LOS ANGELES (AP) -- Tom Petty's family says his death last year was due to an accidental drug overdose.
His wife and daughter released the results of Petty's autopsy via a statement Friday on his Facebook page. Dana and Adria Petty say they got the results from the coroner's office earlier in the day that the overdose was due to a variety of medications.
The statement was posted moments before the Los Angeles coroner's office issued its official findings, which confirmed that Petty had a variety of medications, including fentanyl and oxycodone, in his system.
Petty suffered from emphysema, a fractured hip and knee problems that caused him pain, the family said, but he was still committed to touring.
He had just wrapped up a tour a few days before he died in October at age 66.

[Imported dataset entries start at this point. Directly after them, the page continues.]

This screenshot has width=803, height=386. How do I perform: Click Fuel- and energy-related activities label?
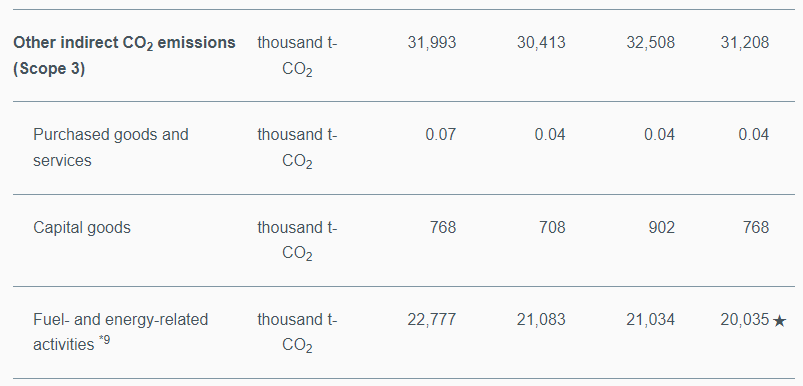pos(121,332)
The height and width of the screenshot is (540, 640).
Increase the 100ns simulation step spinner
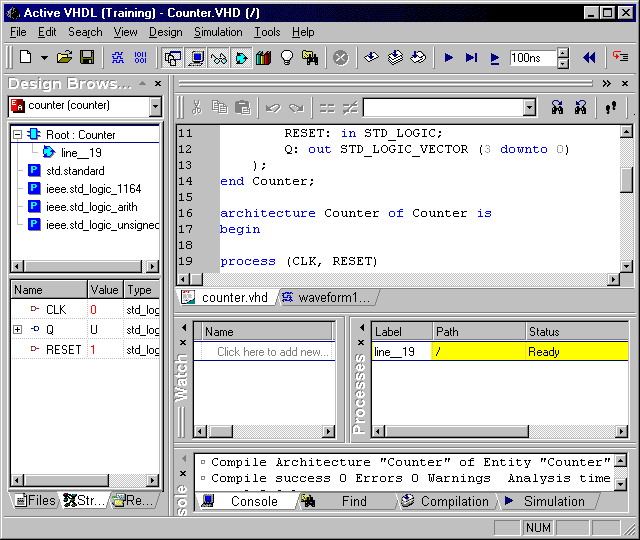coord(563,54)
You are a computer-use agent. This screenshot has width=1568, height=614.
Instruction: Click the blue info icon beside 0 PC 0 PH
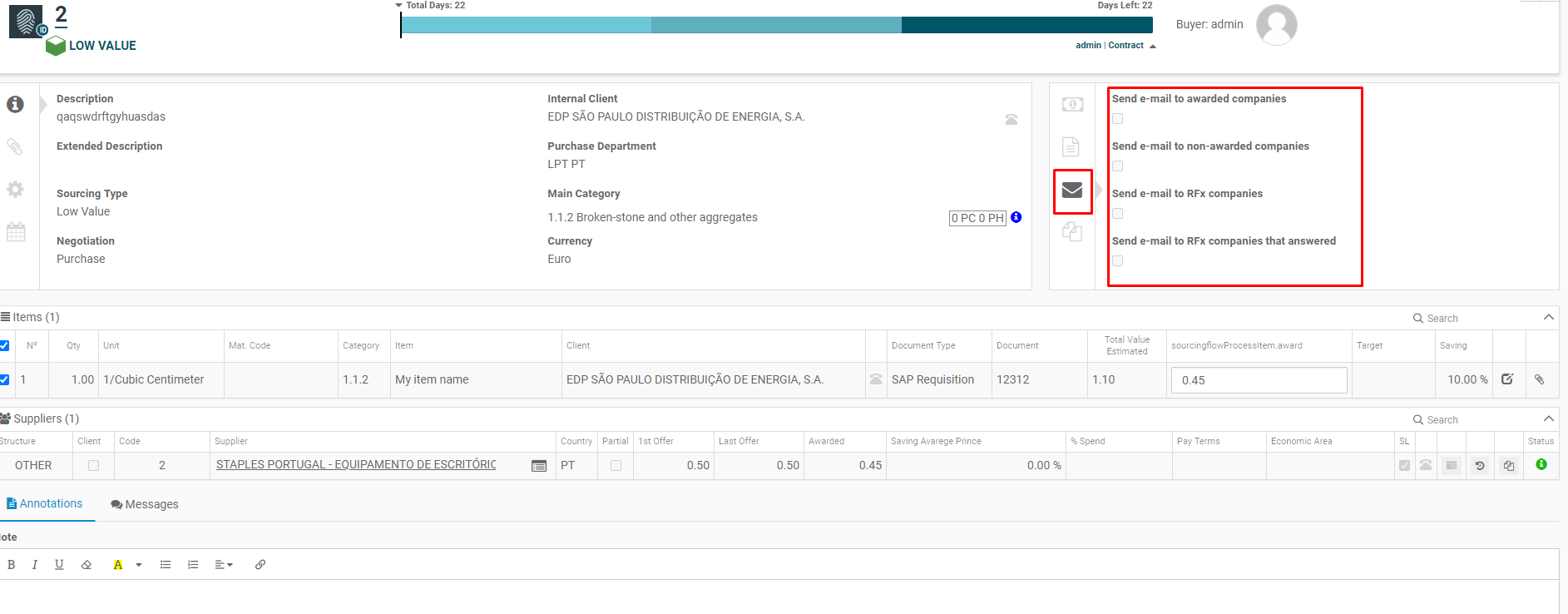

The family said Petty had been prescribed various pain medications for his multitude of issues, including fentanyl patches, and "we feel confident that this was, as the coroner found, an unfortunate accident."
They added: "As a family we recognize this report may spark a further discussion on the opioid crisis and we feel that it is a healthy and necessary discussion and we hope in some way this report can save lives. Many people who overdose begin with a legitimate injury or simply do not understand the potency and deadly nature of these medications."
Petty was a rock superstar with the persona of an everyman who drew upon the Byrds, Beatles and other bands he worshipped as a boy in Gainesville, Florida. He produced classics that include "Free Fallin'," ″Refugee" and "American Girl." He and his longtime band the Heartbreakers had recently completed a 40th-anniversary tour, one he hinted would be their last.
The shaggy-haired blond rose to success in the 1970s and went on to sell more than 80 million records. He was loved for his melodic hard rock, nasally vocals and down-to-earth style. The Rock and Roll Hall of Fame, which inducted Petty and the Heartbreakers in 2002, praised them as "durable, resourceful, hard-working, likable and unpretentious."